━━ RECORD SET
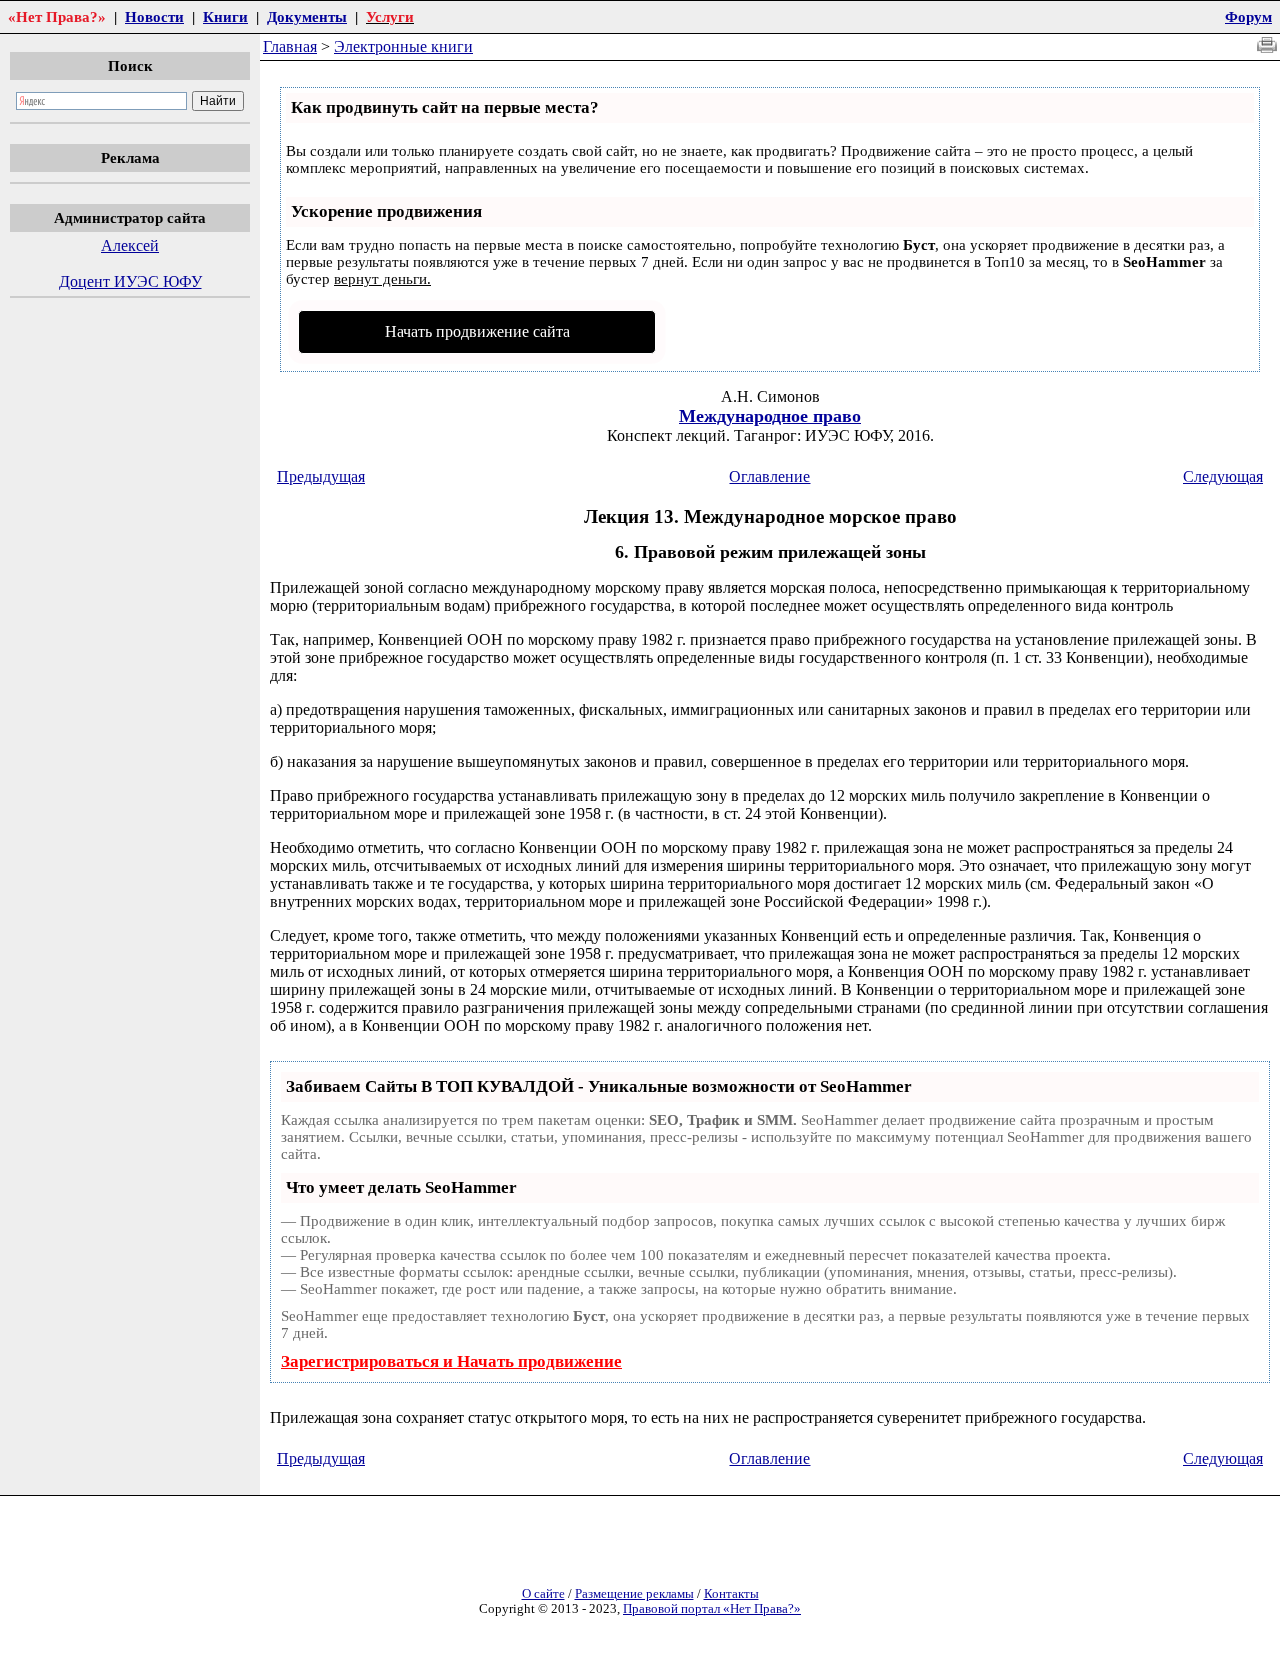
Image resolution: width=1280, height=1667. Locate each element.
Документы (307, 16)
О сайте (543, 1594)
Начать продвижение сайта (477, 331)
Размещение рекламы (634, 1594)
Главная (290, 46)
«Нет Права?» (57, 16)
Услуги (390, 16)
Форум (1248, 16)
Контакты (731, 1594)
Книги (225, 16)
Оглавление (769, 476)
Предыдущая (321, 476)
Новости (154, 16)
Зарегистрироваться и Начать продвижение (451, 1361)
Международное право (770, 416)
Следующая (1223, 476)
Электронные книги (403, 46)
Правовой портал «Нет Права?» (712, 1609)
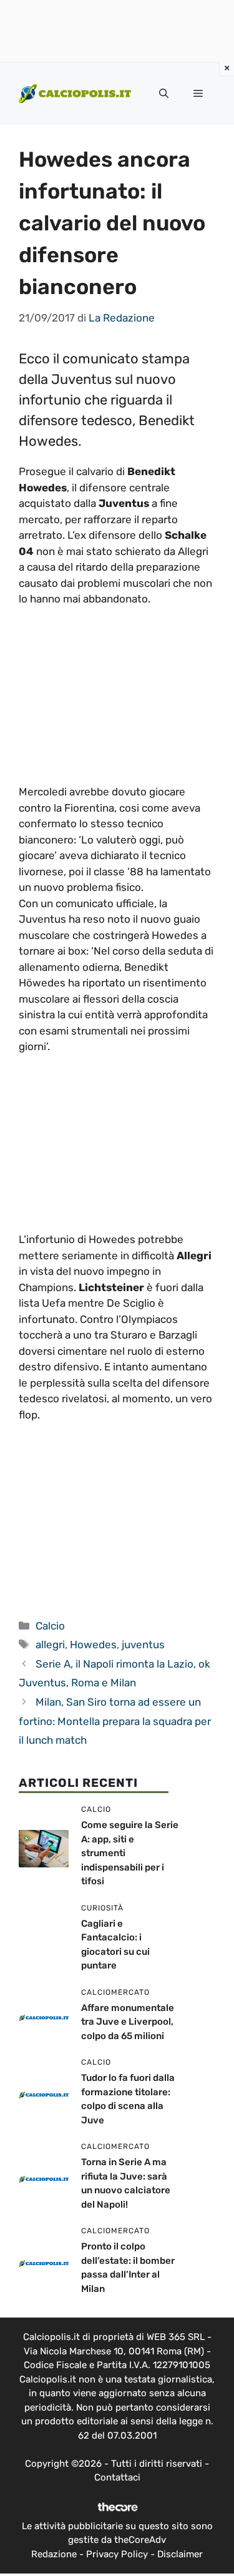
━━━━
- DESCRIPTION OF THE TASK
Your answer must be an exact copy of the lines from the line with "Международное право (770, 416)" to the final line of the data, both ends included, and no pictures.

- RESPONSE AREA
Международное право (770, 416)
Следующая (1223, 476)
Электронные книги (403, 46)
Правовой портал «Нет Права?» (712, 1609)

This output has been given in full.